El conflicto en Medio Oriente genera crecientes presiones entre los principales líderes mundiales, quienes ven cada vez menos conveniente que la confrontación se prolongue. Así lo planteó el coordinador de El Sol de la Mañana, Julio Martínez Pozo, al analizar el contexto geopolítico actual y los intereses que convergen para buscar una salida rápida a la crisis.
Martínez Pozo explicó que incluso actores enfrentados o con agendas distintas coinciden en que el conflicto debe resolverse en el menor tiempo posible, debido a sus efectos globales.
Según señaló, el expresidente estadounidense Donald Trump habría recibido una comunicación del mandatario ruso Vladímir Putin, quien expresó su preocupación por la imposibilidad de intervenir en otros escenarios internacionales debido al desgaste que ha provocado la guerra en Ucrania. En ese sentido, agregó que, “al estar pendiente de esos cartones se le están pasando la ficha en muchos otros lugares”.
El analista sostuvo que la prolongación de la guerra ha tenido un costo humano extremadamente alto. “Estamos hablando de que ya lleva más de un millón de muertos. No hay victoria que después te reditúe lo que representan esas pérdidas”, expresó, al señalar que ese escenario aumenta la presión internacional para encontrar una solución.
En el caso de Estados Unidos, Martínez Pozo explicó que las decisiones del liderazgo político están condicionadas por su sistema democrático y el calendario electoral.

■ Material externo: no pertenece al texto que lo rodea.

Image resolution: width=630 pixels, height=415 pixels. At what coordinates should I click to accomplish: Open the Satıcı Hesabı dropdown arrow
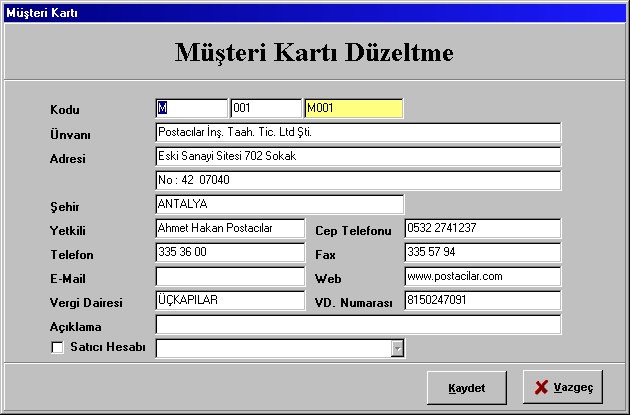[x=397, y=348]
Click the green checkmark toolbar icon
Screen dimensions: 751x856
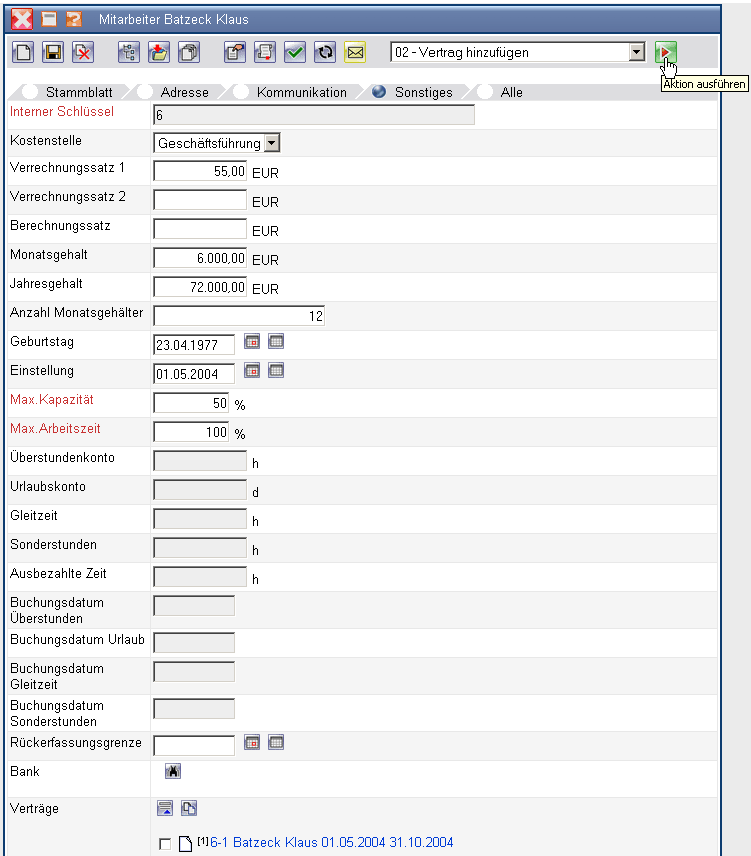pyautogui.click(x=294, y=53)
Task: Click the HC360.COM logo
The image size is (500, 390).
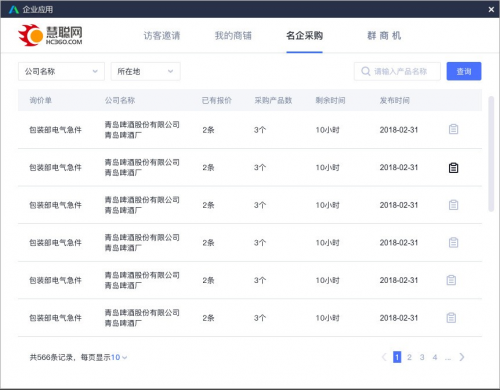Action: (50, 35)
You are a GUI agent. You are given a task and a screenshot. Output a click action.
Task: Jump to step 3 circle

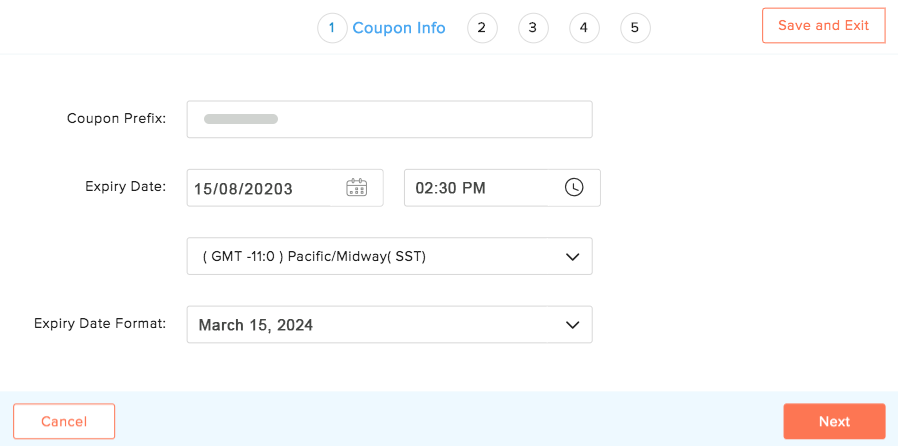point(533,28)
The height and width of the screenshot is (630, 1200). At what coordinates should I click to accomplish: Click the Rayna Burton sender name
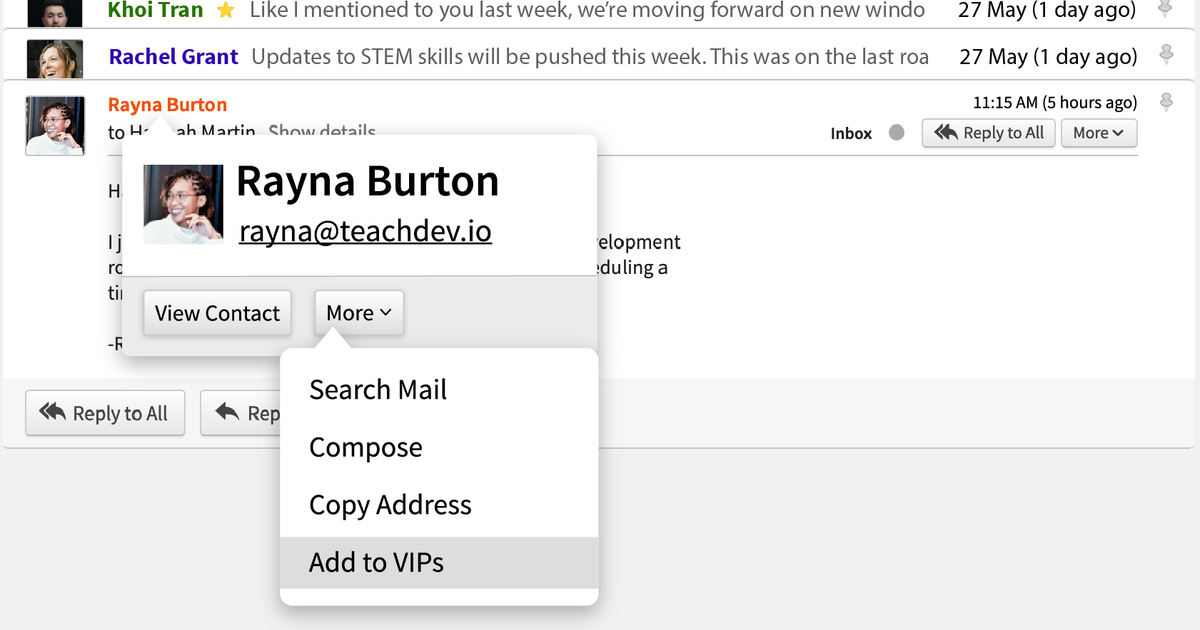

Indicó que Trump “tiene un margen de maniobra corto” debido a las elecciones presidenciales de noviembre, lo que obliga a su administración a atender simultáneamente los conflictos externos y la situación interna. “Él tiene que tratar de frenar esa escalada en Irán y buscar que hacia lo interno se produzca un respiro y una cierta mejoría en la economía”, afirmó.
Durante su análisis también comparó los sistemas políticos de distintos países para explicar las limitaciones del liderazgo estadounidense. “En una democracia no hay nada decretado desde arriba que sea de obligatorio cumplimiento e irreflexivo”, señaló.
En contraste, explicó que en una teocracia “todo lo que se dicta desde arriba hay que acogerlo de manera obligatoria e irreflexiva porque eso emana de Dios o de Alá”.
Martínez Pozo también destacó el papel de Xi Jinping y de China, que aunque no participan directamente en el conflicto, enfrentan fuertes repercusiones económicas.
“Si hay uno que quiere que esto pase rápido, así como quiere Putin y así como quiere Trump, ese es China”, afirmó. Explicó que el conflicto impacta la economía mundial y particularmente al gigante asiático, al que describió como “la locomotora de la economía mundial”.
Finalmente, advirtió que una eventual supervivencia del régimen iraní podría generar un escenario de alta tensión internacional. Según dijo, si la revolución de los ayatolás se mantiene en el poder, podría declararse “invencible”, lo que abriría una etapa de incertidumbre geopolítica.
En ese contexto, concluyó que la urgencia de varios actores internacionales apunta a una misma dirección: evitar que el conflicto en Medio Oriente se prolongue más allá de lo inevitable.